RECORDS FOR PROCESSING ::

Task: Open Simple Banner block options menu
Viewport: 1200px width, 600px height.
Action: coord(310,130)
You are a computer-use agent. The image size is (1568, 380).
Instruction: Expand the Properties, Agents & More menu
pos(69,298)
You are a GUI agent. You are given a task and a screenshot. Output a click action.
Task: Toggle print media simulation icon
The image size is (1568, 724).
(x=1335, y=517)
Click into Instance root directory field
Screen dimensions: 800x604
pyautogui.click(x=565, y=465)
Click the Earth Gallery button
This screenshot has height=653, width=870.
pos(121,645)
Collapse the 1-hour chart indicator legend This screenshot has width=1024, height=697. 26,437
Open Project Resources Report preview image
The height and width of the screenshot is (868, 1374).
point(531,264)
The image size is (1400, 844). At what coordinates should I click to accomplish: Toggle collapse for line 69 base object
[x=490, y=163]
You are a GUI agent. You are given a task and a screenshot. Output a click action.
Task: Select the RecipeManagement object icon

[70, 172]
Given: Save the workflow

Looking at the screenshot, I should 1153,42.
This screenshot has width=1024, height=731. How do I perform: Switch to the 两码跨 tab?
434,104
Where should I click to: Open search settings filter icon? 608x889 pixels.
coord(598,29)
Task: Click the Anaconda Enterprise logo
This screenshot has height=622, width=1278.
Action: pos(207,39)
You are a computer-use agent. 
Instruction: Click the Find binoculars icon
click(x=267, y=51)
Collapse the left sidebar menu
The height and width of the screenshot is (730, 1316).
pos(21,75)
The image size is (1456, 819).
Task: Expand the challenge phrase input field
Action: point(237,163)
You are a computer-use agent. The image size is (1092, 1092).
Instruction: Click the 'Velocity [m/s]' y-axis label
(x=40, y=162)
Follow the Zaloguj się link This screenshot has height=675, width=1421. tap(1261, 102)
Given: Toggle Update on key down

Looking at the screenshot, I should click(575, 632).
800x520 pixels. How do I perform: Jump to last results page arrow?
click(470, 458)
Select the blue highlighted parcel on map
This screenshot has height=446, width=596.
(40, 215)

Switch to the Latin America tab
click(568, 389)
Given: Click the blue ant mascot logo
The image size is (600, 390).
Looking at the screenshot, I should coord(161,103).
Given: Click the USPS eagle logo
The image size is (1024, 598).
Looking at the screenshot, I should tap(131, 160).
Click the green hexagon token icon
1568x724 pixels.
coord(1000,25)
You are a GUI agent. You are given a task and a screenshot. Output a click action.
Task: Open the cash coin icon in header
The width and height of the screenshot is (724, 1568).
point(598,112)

PROBLEM STATEMENT ::
Exactly the lines from the one with "This screenshot has width=1024, height=731." through the last line of the listing above must make up your answer.

WRITTEN ANSWER ::
This screenshot has width=1024, height=731. How do I perform: Switch to the 两码跨 tab?
434,104
Where should I click to: Open search settings filter icon? 608x889 pixels.
coord(598,29)
Task: Click the Anaconda Enterprise logo
This screenshot has height=622, width=1278.
Action: pos(207,39)
You are a computer-use agent. 
Instruction: Click the Find binoculars icon
click(x=267, y=51)
Collapse the left sidebar menu
The height and width of the screenshot is (730, 1316).
pos(21,75)
The image size is (1456, 819).
Task: Expand the challenge phrase input field
Action: point(237,163)
You are a computer-use agent. The image size is (1092, 1092).
Instruction: Click the 'Velocity [m/s]' y-axis label
(x=40, y=162)
Follow the Zaloguj się link This screenshot has height=675, width=1421. tap(1261, 102)
Given: Toggle Update on key down

Looking at the screenshot, I should click(575, 632).
800x520 pixels. How do I perform: Jump to last results page arrow?
click(470, 458)
Select the blue highlighted parcel on map
This screenshot has height=446, width=596.
(40, 215)

Switch to the Latin America tab
click(568, 389)
Given: Click the blue ant mascot logo
The image size is (600, 390).
Looking at the screenshot, I should coord(161,103).
Given: Click the USPS eagle logo
The image size is (1024, 598).
Looking at the screenshot, I should tap(131, 160).
Click the green hexagon token icon
1568x724 pixels.
coord(1000,25)
You are a GUI agent. You are given a task and a screenshot. Output a click action.
Task: Open the cash coin icon in header
The width and height of the screenshot is (724, 1568).
point(598,112)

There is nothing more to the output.